Please restate word for word all lines from the one containing "Kabul Ediyorum (180, 2550)" to the final line of the entries, and include no pictures.

**PROVIDED ENTRIES:**
----------

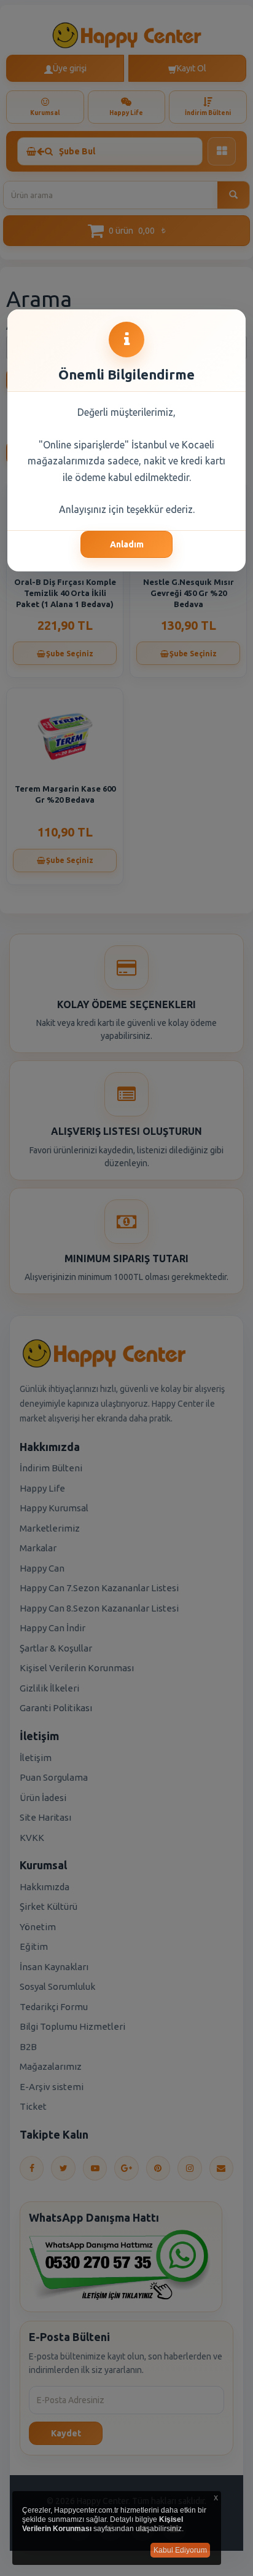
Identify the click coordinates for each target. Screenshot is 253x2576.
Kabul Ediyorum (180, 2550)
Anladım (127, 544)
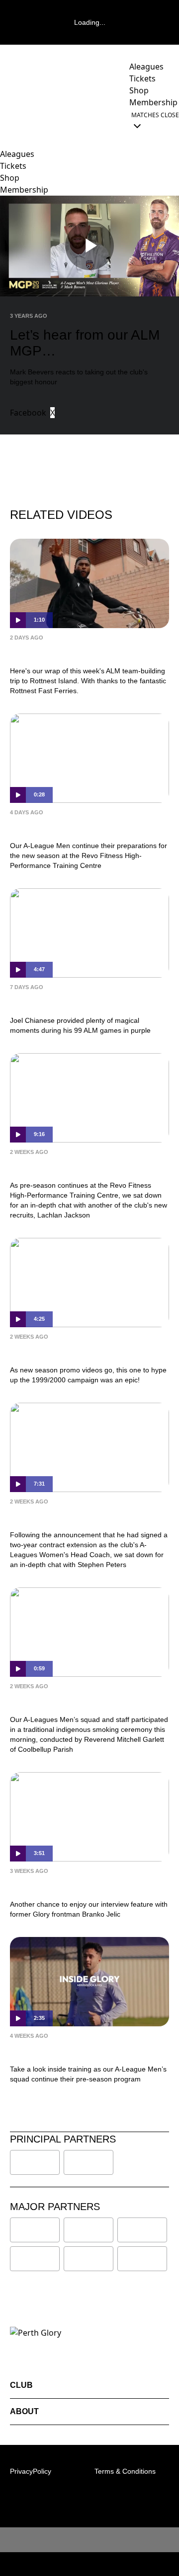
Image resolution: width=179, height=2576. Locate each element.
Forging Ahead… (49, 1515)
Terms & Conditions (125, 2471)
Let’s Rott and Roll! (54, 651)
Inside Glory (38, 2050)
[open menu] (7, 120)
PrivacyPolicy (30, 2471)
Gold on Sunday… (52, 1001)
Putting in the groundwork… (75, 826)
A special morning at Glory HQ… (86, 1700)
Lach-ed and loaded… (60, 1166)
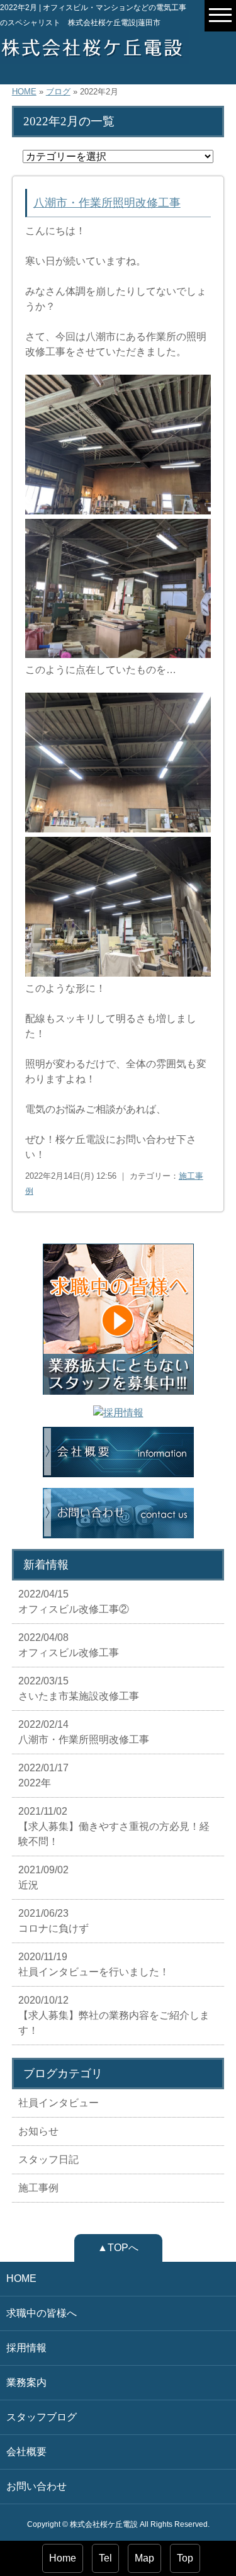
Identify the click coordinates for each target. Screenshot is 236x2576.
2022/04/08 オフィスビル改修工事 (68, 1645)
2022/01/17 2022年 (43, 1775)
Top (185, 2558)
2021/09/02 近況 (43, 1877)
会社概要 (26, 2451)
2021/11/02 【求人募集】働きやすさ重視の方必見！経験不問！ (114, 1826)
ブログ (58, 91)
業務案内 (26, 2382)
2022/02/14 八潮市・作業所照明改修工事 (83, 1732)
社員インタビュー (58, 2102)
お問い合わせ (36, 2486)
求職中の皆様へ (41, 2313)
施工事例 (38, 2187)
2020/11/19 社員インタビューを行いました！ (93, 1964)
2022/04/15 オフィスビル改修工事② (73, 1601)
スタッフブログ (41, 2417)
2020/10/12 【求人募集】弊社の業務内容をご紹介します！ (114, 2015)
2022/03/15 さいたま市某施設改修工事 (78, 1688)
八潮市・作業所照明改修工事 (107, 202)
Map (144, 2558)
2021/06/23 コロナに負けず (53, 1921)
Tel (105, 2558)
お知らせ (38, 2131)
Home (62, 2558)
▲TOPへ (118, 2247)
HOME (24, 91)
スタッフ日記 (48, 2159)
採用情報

----------

**YOUR RESPONSE:**
Kabul Ediyorum (180, 2550)
Anladım (127, 544)
Image resolution: width=179, height=2576. Locate each element.
Forging Ahead… (49, 1515)
Terms & Conditions (125, 2471)
Let’s Rott and Roll! (54, 651)
Inside Glory (38, 2050)
[open menu] (7, 120)
PrivacyPolicy (30, 2471)
Gold on Sunday… (52, 1001)
Putting in the groundwork… (75, 826)
A special morning at Glory HQ… (86, 1700)
Lach-ed and loaded… (60, 1166)
Identify the click coordinates for each target. Screenshot is 236x2576.
2022/04/08 オフィスビル改修工事 (68, 1645)
2022/01/17 2022年 (43, 1775)
Top (185, 2558)
2021/09/02 近況 (43, 1877)
会社概要 (26, 2451)
2021/11/02 【求人募集】働きやすさ重視の方必見！経験不問！ (114, 1826)
ブログ (58, 91)
業務案内 (26, 2382)
2022/02/14 八潮市・作業所照明改修工事 (83, 1732)
社員インタビュー (58, 2102)
お問い合わせ (36, 2486)
求職中の皆様へ (41, 2313)
施工事例 (38, 2187)
2020/11/19 社員インタビューを行いました！ (93, 1964)
2022/04/15 オフィスビル改修工事② (73, 1601)
スタッフブログ (41, 2417)
2020/10/12 【求人募集】弊社の業務内容をご紹介します！ (114, 2015)
2022/03/15 さいたま市某施設改修工事 (78, 1688)
八潮市・作業所照明改修工事 (107, 202)
Map (144, 2558)
2021/06/23 コロナに負けず (53, 1921)
Tel (105, 2558)
お知らせ (38, 2131)
Home (62, 2558)
▲TOPへ (118, 2247)
HOME (24, 91)
スタッフ日記 (48, 2159)
採用情報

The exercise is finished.